▸ **What this task involves**
Repeat each line of the material below exactly.

=== Records for this task ===

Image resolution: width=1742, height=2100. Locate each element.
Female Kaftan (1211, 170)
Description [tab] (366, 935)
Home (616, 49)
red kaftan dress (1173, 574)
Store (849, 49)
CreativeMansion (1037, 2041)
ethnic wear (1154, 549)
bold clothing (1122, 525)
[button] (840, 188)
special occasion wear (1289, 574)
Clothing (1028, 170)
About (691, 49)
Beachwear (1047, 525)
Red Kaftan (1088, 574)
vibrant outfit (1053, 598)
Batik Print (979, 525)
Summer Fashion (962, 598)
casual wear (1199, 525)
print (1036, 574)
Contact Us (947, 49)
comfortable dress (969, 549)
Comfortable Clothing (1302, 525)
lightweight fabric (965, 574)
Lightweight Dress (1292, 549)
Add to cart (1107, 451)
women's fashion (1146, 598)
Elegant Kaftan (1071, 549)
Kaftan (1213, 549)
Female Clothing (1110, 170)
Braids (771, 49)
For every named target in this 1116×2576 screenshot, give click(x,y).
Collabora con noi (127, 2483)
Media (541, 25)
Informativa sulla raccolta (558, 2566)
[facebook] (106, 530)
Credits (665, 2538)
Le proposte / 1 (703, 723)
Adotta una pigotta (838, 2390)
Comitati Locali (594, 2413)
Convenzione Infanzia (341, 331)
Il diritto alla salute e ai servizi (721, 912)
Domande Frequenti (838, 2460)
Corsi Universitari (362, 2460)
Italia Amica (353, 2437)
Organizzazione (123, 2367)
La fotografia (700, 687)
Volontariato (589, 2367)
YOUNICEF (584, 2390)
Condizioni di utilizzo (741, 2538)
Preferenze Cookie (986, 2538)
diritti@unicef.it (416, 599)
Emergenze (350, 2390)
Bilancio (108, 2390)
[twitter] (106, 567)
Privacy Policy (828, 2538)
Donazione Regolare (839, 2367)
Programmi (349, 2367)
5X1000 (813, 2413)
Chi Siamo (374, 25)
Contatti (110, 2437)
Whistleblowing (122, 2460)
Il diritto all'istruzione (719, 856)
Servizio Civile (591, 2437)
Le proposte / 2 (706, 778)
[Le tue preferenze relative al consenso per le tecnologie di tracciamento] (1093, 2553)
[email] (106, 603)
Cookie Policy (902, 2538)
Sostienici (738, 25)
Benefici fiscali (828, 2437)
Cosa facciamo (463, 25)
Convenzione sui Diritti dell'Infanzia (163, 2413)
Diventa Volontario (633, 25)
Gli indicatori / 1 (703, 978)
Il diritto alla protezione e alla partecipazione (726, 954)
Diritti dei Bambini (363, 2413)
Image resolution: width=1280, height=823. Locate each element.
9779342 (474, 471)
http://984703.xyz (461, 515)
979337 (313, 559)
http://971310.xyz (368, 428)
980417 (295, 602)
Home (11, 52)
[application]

===

▸ **Solution to this exercise**
Image resolution: width=1742, height=2100. Locate each element.
Female Kaftan (1211, 170)
Description [tab] (366, 935)
Home (616, 49)
red kaftan dress (1173, 574)
Store (849, 49)
CreativeMansion (1037, 2041)
ethnic wear (1154, 549)
bold clothing (1122, 525)
[button] (840, 188)
special occasion wear (1289, 574)
Clothing (1028, 170)
About (691, 49)
Beachwear (1047, 525)
Red Kaftan (1088, 574)
vibrant outfit (1053, 598)
Batik Print (979, 525)
Summer Fashion (962, 598)
casual wear (1199, 525)
print (1036, 574)
Contact Us (947, 49)
comfortable dress (969, 549)
Comfortable Clothing (1302, 525)
lightweight fabric (965, 574)
Lightweight Dress (1292, 549)
Add to cart (1107, 451)
women's fashion (1146, 598)
Elegant Kaftan (1071, 549)
Kaftan (1213, 549)
Female Clothing (1110, 170)
Braids (771, 49)
For every named target in this 1116×2576 screenshot, give click(x,y).
Collabora con noi (127, 2483)
Media (541, 25)
Informativa sulla raccolta (558, 2566)
[facebook] (106, 530)
Credits (665, 2538)
Le proposte / 1 (703, 723)
Adotta una pigotta (838, 2390)
Comitati Locali (594, 2413)
Convenzione Infanzia (341, 331)
Il diritto alla salute e ai servizi (721, 912)
Domande Frequenti (838, 2460)
Corsi Universitari (362, 2460)
Italia Amica (353, 2437)
Organizzazione (123, 2367)
La fotografia (700, 687)
Volontariato (589, 2367)
YOUNICEF (584, 2390)
Condizioni di utilizzo (741, 2538)
Preferenze Cookie (986, 2538)
diritti@unicef.it (416, 599)
Emergenze (350, 2390)
Bilancio (108, 2390)
[twitter] (106, 567)
Privacy Policy (828, 2538)
Donazione Regolare (839, 2367)
Programmi (349, 2367)
5X1000 (813, 2413)
Chi Siamo (374, 25)
Contatti (110, 2437)
Whistleblowing (122, 2460)
Il diritto all'istruzione (719, 856)
Servizio Civile (591, 2437)
Le proposte / 2 (706, 778)
[Le tue preferenze relative al consenso per le tecnologie di tracciamento] (1093, 2553)
[email] (106, 603)
Cookie Policy (902, 2538)
Sostienici (738, 25)
Benefici fiscali (828, 2437)
Cosa facciamo (463, 25)
Convenzione sui Diritti dell'Infanzia (163, 2413)
Diventa Volontario (633, 25)
Gli indicatori / 1 (703, 978)
Il diritto alla protezione e alla partecipazione (726, 954)
Diritti dei Bambini (363, 2413)
Image resolution: width=1280, height=823. Locate each element.
9779342 (474, 471)
http://984703.xyz (461, 515)
979337 (313, 559)
http://971310.xyz (368, 428)
980417 (295, 602)
Home (11, 52)
[application]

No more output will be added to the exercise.